Short-sightedness on tax reform will stifle Australia

Neither political party seems willing to tackle the ongoing deterioration in the budget, which stems from inadequate revenue collection. Bold tax reform is necessary but requires political courage.

The Australian budget has deteriorated considerably since the global financial crisis, mostly on the back of a narrower tax base and inadequate revenue collection. Unfortunately major tax reform is not on the agenda for either major party and that spells trouble for the Coalition’s plan to get the budget back to surplus.

The budget debate in Australia typically focuses on government spending but little consideration is given to whether the federal government raises a sufficient level of tax revenue. For example, the 2014-15 federal budget featured no shortage of spending cuts but offered no major tax reform.

The budget did introduce a couple of new taxes, including an increase to the fuel excise and a deficit tax on high-income earners, but those proposals were offset by repealing both the carbon and mining taxes.

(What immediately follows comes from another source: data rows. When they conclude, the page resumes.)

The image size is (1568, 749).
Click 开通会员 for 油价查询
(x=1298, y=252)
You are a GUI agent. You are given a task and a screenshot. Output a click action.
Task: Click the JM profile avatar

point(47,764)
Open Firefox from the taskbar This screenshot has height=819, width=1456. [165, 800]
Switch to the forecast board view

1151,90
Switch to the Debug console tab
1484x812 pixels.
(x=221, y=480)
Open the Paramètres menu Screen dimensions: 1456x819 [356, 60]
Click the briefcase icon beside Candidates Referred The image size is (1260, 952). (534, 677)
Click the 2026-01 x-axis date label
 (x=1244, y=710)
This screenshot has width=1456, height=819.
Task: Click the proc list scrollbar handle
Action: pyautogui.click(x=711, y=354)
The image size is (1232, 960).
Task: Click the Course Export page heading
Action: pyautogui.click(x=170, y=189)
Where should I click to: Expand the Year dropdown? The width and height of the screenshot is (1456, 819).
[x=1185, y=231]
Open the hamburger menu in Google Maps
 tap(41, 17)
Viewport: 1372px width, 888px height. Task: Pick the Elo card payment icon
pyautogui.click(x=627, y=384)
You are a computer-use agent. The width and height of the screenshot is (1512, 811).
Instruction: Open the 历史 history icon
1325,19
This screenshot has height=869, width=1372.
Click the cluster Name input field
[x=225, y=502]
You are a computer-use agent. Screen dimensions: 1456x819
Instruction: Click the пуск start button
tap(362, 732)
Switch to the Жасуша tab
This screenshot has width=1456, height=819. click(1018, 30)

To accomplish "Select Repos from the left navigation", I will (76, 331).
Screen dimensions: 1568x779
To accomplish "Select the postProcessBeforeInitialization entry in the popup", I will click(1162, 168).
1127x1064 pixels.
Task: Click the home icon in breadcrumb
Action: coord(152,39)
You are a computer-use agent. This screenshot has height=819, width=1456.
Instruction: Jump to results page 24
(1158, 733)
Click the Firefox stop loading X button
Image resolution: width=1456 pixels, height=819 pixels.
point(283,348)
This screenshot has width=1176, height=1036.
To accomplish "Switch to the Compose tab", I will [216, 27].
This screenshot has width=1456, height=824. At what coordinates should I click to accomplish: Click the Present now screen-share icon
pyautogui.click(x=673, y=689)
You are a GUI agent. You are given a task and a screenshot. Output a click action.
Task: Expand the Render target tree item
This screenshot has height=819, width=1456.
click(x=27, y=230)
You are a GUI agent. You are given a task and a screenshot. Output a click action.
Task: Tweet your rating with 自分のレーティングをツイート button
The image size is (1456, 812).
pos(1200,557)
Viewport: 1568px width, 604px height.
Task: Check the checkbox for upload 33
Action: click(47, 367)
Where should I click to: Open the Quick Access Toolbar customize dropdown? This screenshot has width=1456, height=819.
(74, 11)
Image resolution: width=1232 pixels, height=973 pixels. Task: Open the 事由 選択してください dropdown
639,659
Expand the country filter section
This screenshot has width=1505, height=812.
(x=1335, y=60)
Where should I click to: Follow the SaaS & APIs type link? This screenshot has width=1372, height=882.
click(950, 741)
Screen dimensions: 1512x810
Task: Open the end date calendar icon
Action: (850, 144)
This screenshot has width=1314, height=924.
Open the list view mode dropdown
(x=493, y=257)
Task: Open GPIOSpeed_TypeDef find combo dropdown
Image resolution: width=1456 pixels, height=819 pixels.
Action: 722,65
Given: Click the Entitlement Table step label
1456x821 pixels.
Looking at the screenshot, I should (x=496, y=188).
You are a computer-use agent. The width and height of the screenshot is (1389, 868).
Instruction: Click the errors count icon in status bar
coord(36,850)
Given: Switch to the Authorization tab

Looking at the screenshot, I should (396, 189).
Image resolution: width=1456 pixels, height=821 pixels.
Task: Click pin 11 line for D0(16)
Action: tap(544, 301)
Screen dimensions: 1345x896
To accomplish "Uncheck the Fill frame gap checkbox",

Similar to the former Labor government, the Coalition underestimates the challenge of returning to surplus. For no identifiable reason, it are assuming that tax revenue will increase by 2 percentage points of nominal GDP over the next four years, near its 2000 to 2007 average.

Without significant tax reform, receipts are unlikely to meet the federal government’s forecasts. That level of revenue was the norm during the glory days when the terms of trade was high and demographics were favourable.  They will not be replicated going the other way. Our politicians are naïve if they pretend otherwise.

The ageing population will continue to hollow out our tax base, forcing the economy to rely on an increasingly smaller share of the population to support government spending. Meanwhile, the terms of trade is falling more quickly than the government anticipated, as the Australian resource sector floods the global iron ore and coal markets.

At the same time, the demand for government services continues to rise. Spending on aged care services and healthcare are forecast to increase significantly over the next few decades. We have also introduced legislation such as the National Disability Insurance Scheme that is costly but necessary to improve the living standards of many Australians.

Logically this necessitates widespread tax reform to widen our tax base and improve the efficiency of the existing system. Unfortunately tax reform appears nowhere on the agenda of either major party.

As former Liberal Party leader Dr John Hewson recently noted, “both are opposed to any change in the GST, housing or superannuation (the big concession areas) and both are committed to reducing personal and company taxation, even in the face of increasing demands for public services”.

Ideally we should reduce personal and company taxes -- two inefficient sources of tax revenue which distort labour participation and decision-making -- but that should not be pursued unless our politicians possess the political courage to support widespread tax reform.

Our priority should be reducing our reliance on inefficient taxes and transitioning towards a system that relies more on consumption taxes and taxing fixed assets such as land. For example, a report from KPMG in 2010, based on the Henry Tax review, shows that increasing personal tax revenue by an additional dollar incurs a marginal cost of 24 cents; for company taxes that excess burden is 40 cents.

By comparison, increasing the revenue raised by the GST by a dollar results in an additional cost of just 8 cents. Transitioning from personal taxes towards consumption taxes would initially save 16 cents per dollar generated (slowly dropping to 8 cents per dollar if you abolished personal taxes altogether). Those savings are nothing to sneeze at given personal taxes amounted to $164bn in 2013-14.

Such a system would obviously reduce the progressiveness of the gross tax system since the GST is a regressive tax, but that is easily addressed by greater redistribution so that in net, the tax system remains progressive.

Is such reform likely given the current political environment? Of course not, but this is the type of vision that the Liberal and Labor parties should be taking to the next election. It is the vision necessary to return our budget to surplus and address our long-term budget problems.

Hewson doesn’t believe that widespread tax reform is possible; he believes that we should introduce an independent tax commission to take power away from parliament. I’m sympathetic to that view, but it’d be nice for our politicians to defy expectations, act in the public interest and prove Hewson wrong.